Le rapport USDA pèse de tout son poids sur les marchés
Le tant attendu rapport mensuel du département américain à l’Agriculture reste un repère majeur pour les marchés.
Vous devez vous inscrire pour consulter librement tous les articles.
Une fois par mois à midi pile heure de Washington, des milliers de traders, courtiers, analystes… se ruent sur le site de l’USDA, pour consulter son fameux rapport prospectif. Blé, maïs, coton, soja et bien plus encore, les chiffres qu’il révèle sont pronostiqués, anticipés, décortiqués mais aussi critiqués par les opérateurs partout dans le monde. Mark Jekanowski est le président du bureau de prospective agricole mondiale « WAOB » et garant de la publication de ce rapport, le fameux « WASDE ».
Comme il l’explique à la France Agricole, l’histoire de ce rapport nous replonge en pleine guerre froide. « Le premier rapport a été publié le 7 septembre 1973. Ce qui en est à l’origine, c’est ce que nous appelons ici le « grand pillage de grains » de 1972, relate-t-il. À cause d’une sécheresse sévère, l’Union soviétique avait un grand besoin de céréales et un accord avait eu lieu pour qu’ils viennent s’approvisionner aux États-Unis. Ils ont acheté sans que personne ne suive les volumes et avec les telles quantités exportées, les prix ont bondi. »
Des exportations en plus subventionnées à l’époque pour plusieurs centaines de milliards de dollars.
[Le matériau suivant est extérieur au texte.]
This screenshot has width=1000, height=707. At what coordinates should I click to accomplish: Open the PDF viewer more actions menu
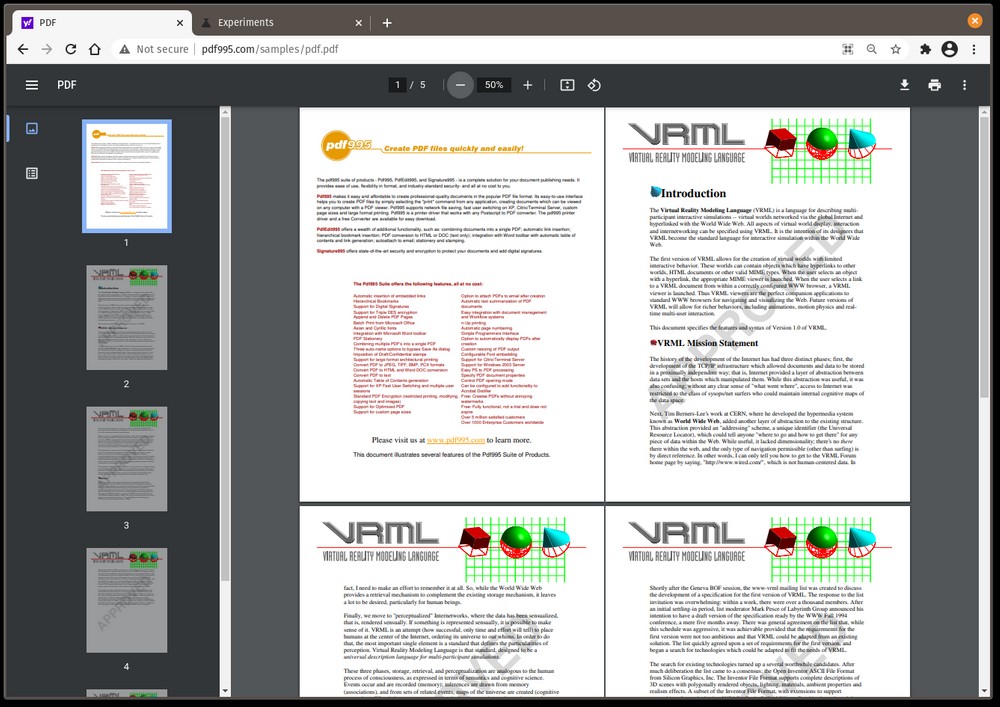[964, 85]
L’USDA produisant déjà des données d’offre et demande, il a donc été décidé un an plus tard de publier ces informations mensuellement. « L’idée était de rendre le marché plus transparent et plus efficace », complète Mark Jekanowski.
« Nous utilisons tout ce que nous pouvons »
La montée en puissance s’est ensuite faite au fil des années, suivant les grands changements agricoles de l’époque. « Nous étions d’abord focalisés sur le marché intérieur mais avec le temps, les échanges mondiaux ont progressé et des zones comme la mer Noire ou le Brésil ont pris de l’importance, explique Mark Jekanowski. En 1980, nous avons donc inclus les estimations de l’étranger au rapport, avec l’offre et la demande mondiale ».
Au niveau américain, les données viennent des différentes agences officielles de l’USDA. Celles des autres pays sont collectées avec plus ou moins de difficultés. « Nous n’avons personne sur place en Russie et ils ne publient plus de données officielles, ça rend les choses plus difficiles. En Ukraine aussi, le contexte de guerre est compliqué avec des stations météo perdues et des questions sur la manière dont la production est estimée, notamment dans les zones contestées, concède-t-il. Pour la Chine, nous publions surtout les données qu’ils fournissent mais il nous reste beaucoup d’incertitudes, comme sur les stocks ».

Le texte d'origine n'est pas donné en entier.